> Selected excerpt:
▼

The initial release of Disent

  • please see the docs and readme for new usage examples, changes should be easy to make to existing code, notably the DisentDataset and DisentSampler changes.

Changes

  • Replaced sampling datasets with one common class disent.dataset.DisentDataset
    • Wraps other datasets (torch.utils.data.Dataset or disent.dataset.data.GroundTruthData)
    • Accepts an implemented subclass of disent.dataset.sampling.BaseDisentSampler which controls how many observations are sampled and returned (eg. for triplet networks).
    • eg. disent.dataset.groundtruth.GroundTruthDatasetPairs is now disent.dataset.sampling.GroundTruthPairSampler
  • Removed all experimental code & features unique to Disent. Hydra configs and runners for non-experimental features remain. These features will be cleaned up and re-added once I submit my dissertation.
    • ❌ experimental frameworks
    • ❌ experimental datasets
    • ❌ experimental metrics
    • ❌ experimental models
    • ❌ experimental augmentations
    • ❌ experiment files
  • Verified models

    • some models had potentially diverged from their original implementations and papers.
    • Added a new test model: EncoderTest & DecoderTest
  • disent.nn Changes:

    • Added disent.nn.activations.Swish
    • Removed loss reduction mode "sum" in disent.nn.loss.reduction
    • Split out triplet mining logic from frameworks into torch.nn.loss.triplet_mining
    • Replaced from torch.nn.modules import BatchView, Unsqueeze3D, Flatten3D with pytorch 1.9 equivalents
    • Backwards compatible opt-in disent.nn.transform.ToStandardisedTensor enhancements
  • disent.util Refactor, grouping logic into submodules:

    • disent.util.inout: utilities for working with paths, files and saving files.
    • disent.util.lightning: various helper functions and callbacks for pytorch lightning, some incorperated from past experiment files.
    • disent.util.strings: utilities for working with strings and ansi escape codes
    • disent.util.visualise: moved disent.visualise into this module, separating framework logic and helper logic in disent.
  • Cleaned up requirements.txt

    • optional requirements moved into: requirements-test.txt and requirements-exp.txt
  • New tests

    • samplers
    • models
  • And a many bug-fixes

v0.0.1.dev14

04 Jun 23:08
Compare
Choose a tag to compare
v0.0.1.dev14 Pre-release
Pre-release

Overview

This release is mostly a large set of refactors, and reproducibility improvements with regards to seeds and datasets.

Notable Changes

  • Data now relies on disent.data.datafile.DataFiles, which are deterministic, hash and cache based, file generators that can fetch or pre-process data.
  • Added XYSquaresMinimalData, which is a minimal faster version of XYSquaresData without any configuration options. With default parameters, data from XYSquaresData should equal XYSquaresMinimalData
  • Added PickleH5pyFile that can pickle an hdf5 file and dataset. This is intended to be used with torch DataLoaders or multiprocessing.

▲

> Data lines:
▼

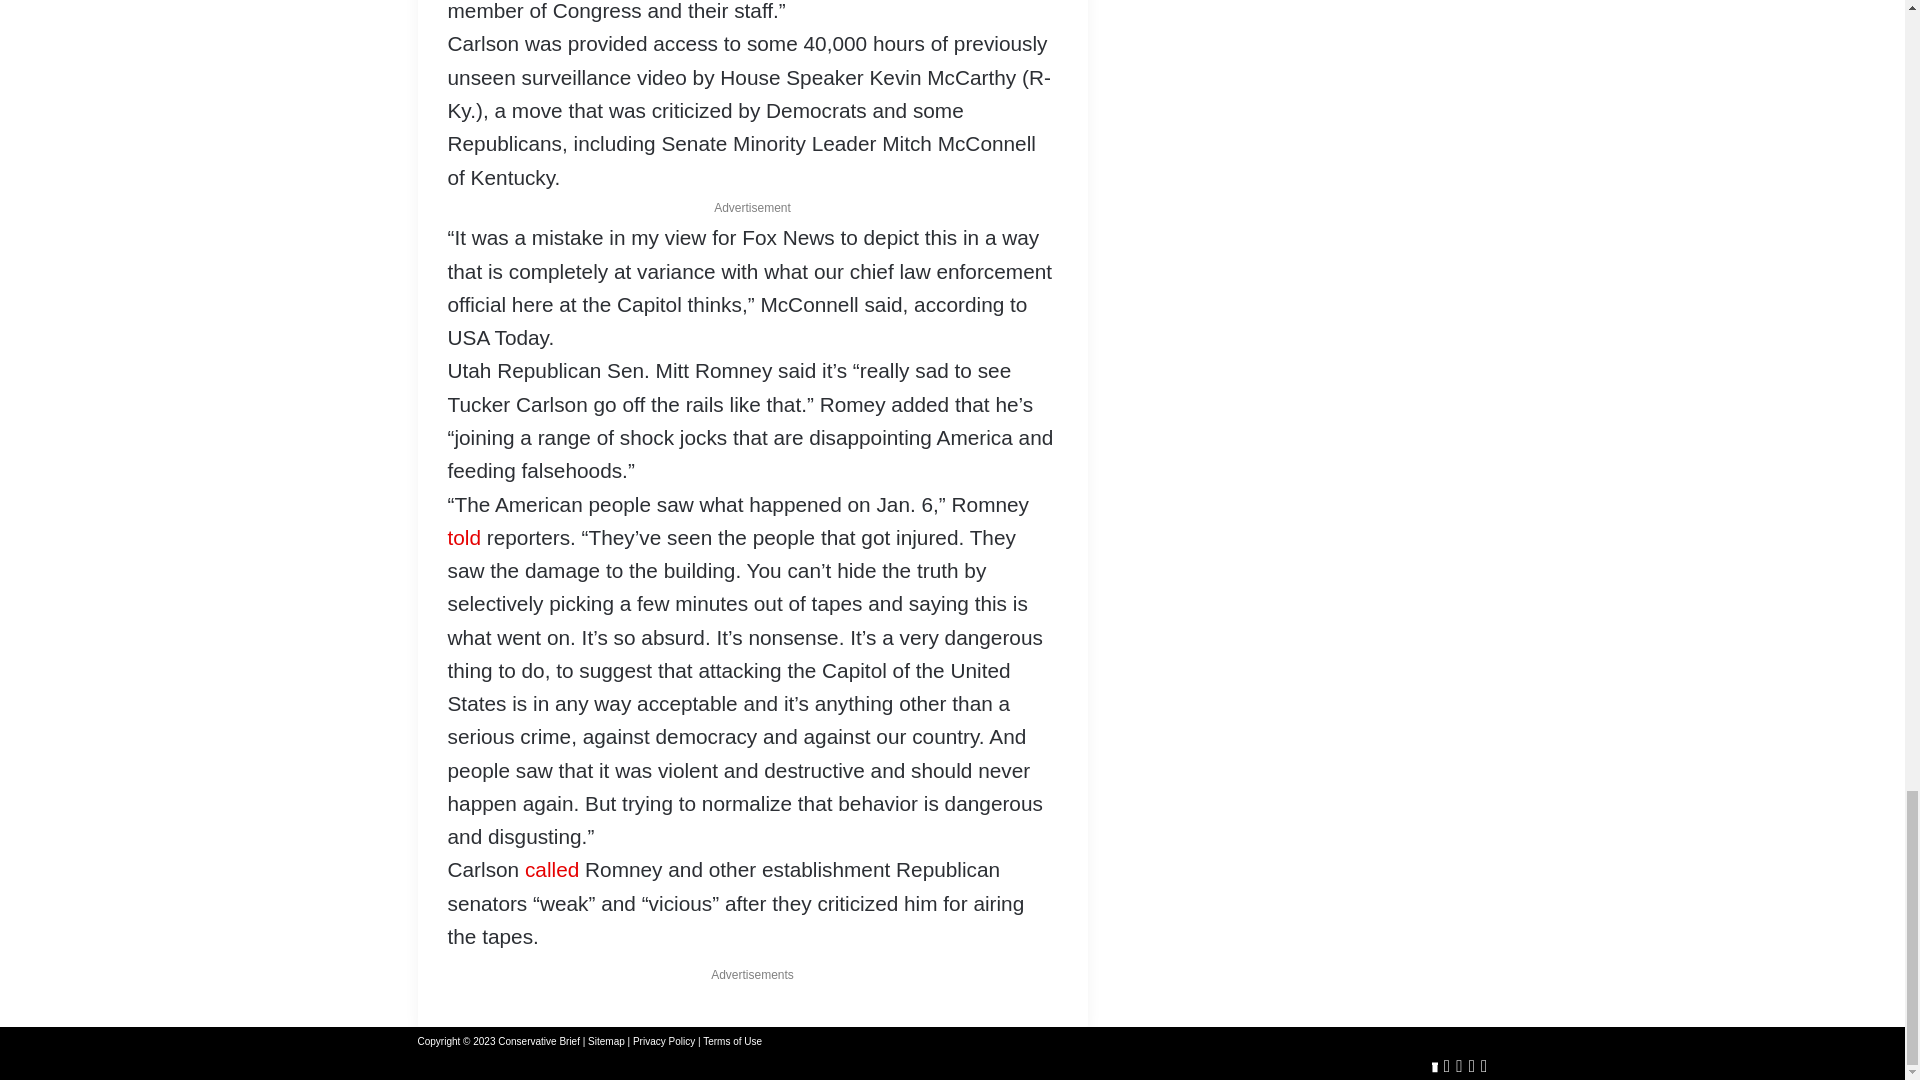 This screenshot has height=1080, width=1920. Describe the element at coordinates (538, 1040) in the screenshot. I see `Conservative Brief` at that location.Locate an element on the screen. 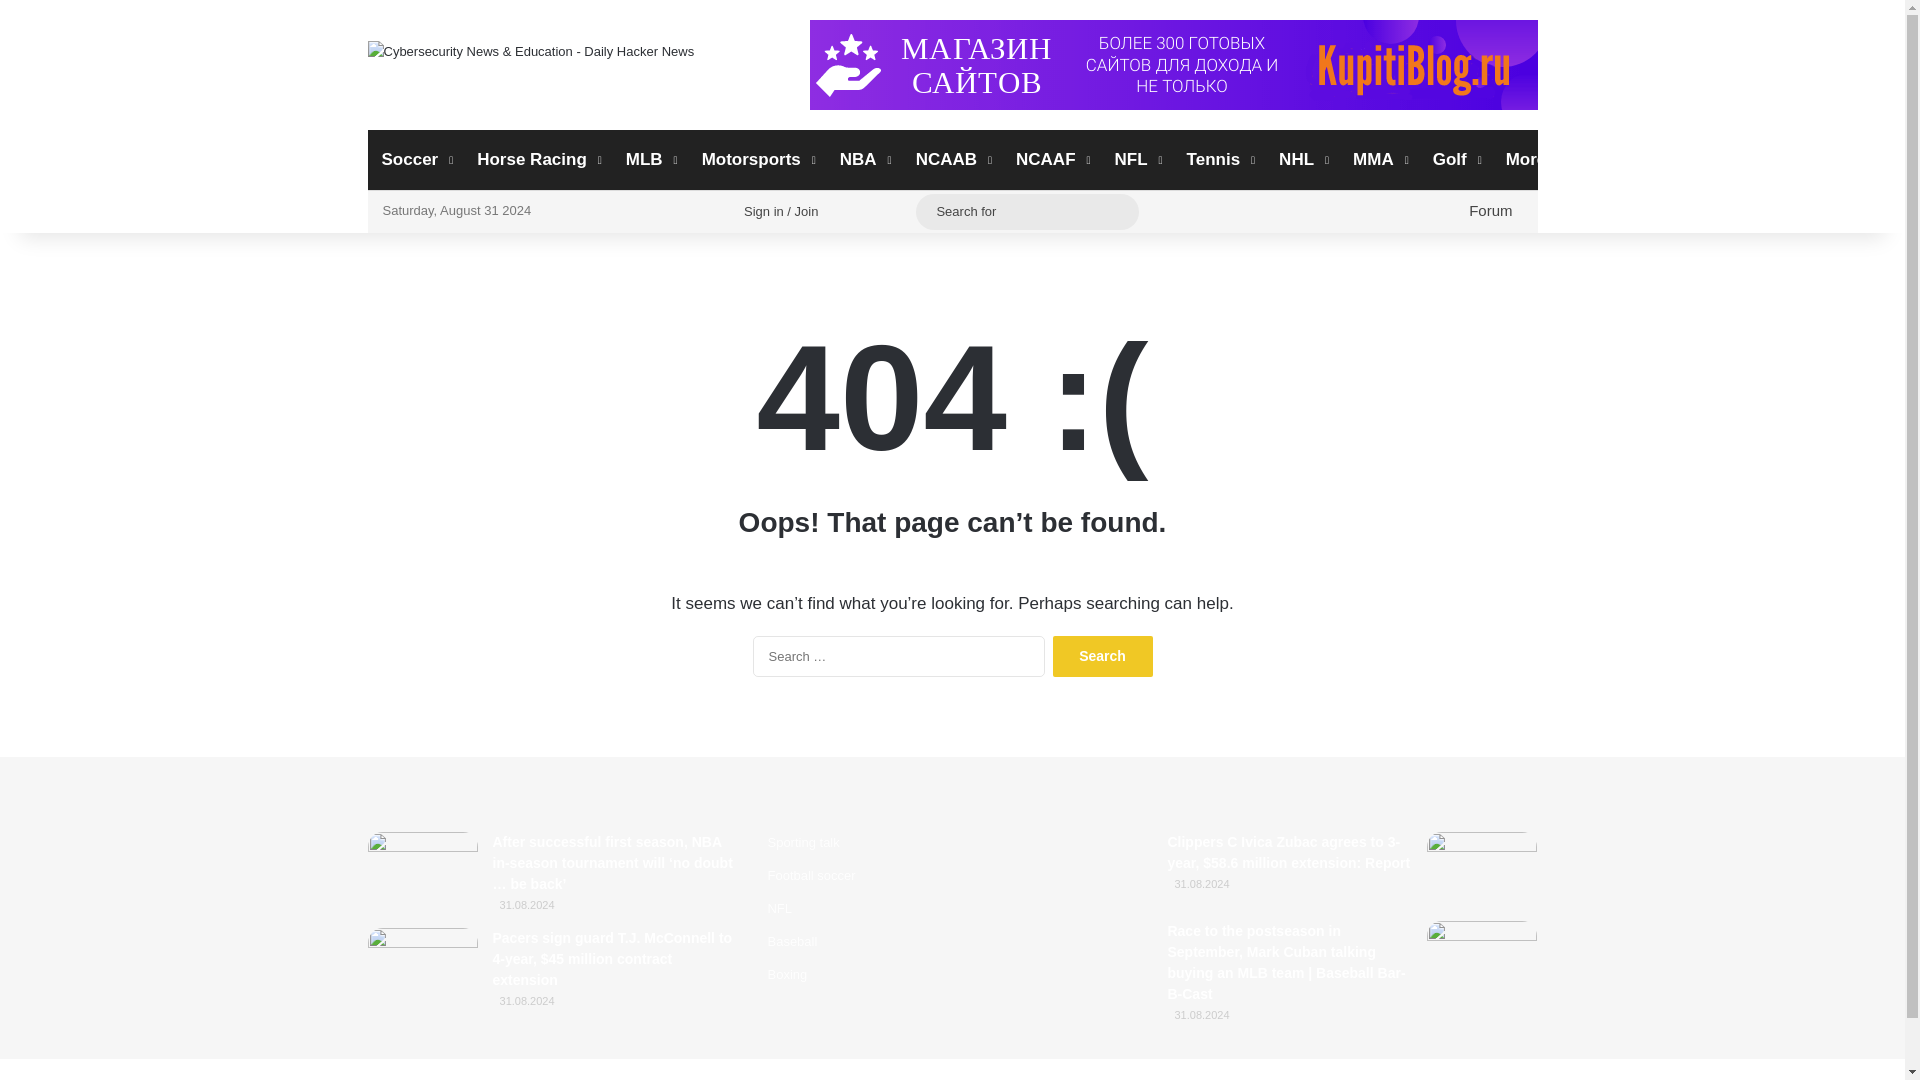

▲

> Required work:
1 > Do these statements agree with the Disent release notes? Answer yes or no for each, and quote the words from the notes that settle it.
(a) The loss reduction mode "sum" was removed from disent.nn.loss.reduction.
(b) Hydra configs and runners for non-experimental features were removed.
(c) v0.0.1.dev14 is marked as a pre-release.
2 > Reproduce the Disent release notes between "The initial release" and "and DisentSampler changes.", inclusive.
3 > Answer these questions from the Disent release notes.
(a) What is disent.dataset.groundtruth.GroundTruthDatasetPairs now?
(b) Into which files were the optional requirements moved?
(c) With default parameters, data from XYSquaresData should equal data from which class?

> The replies:
1 >
(a) Yes: "Removed loss reduction mode "sum" in disent.nn.loss.reduction"
(b) No: "Hydra configs and runners for non-experimental features remain."
(c) Yes: "v0.0.1.dev14 Pre-release"

2 >
The initial release of Disent

  • please see the docs and readme for new usage examples, changes should be easy to make to existing code, notably the DisentDataset and DisentSampler changes.

3 >
(a) disent.dataset.sampling.GroundTruthPairSampler
(b) requirements-test.txt and requirements-exp.txt
(c) XYSquaresMinimalData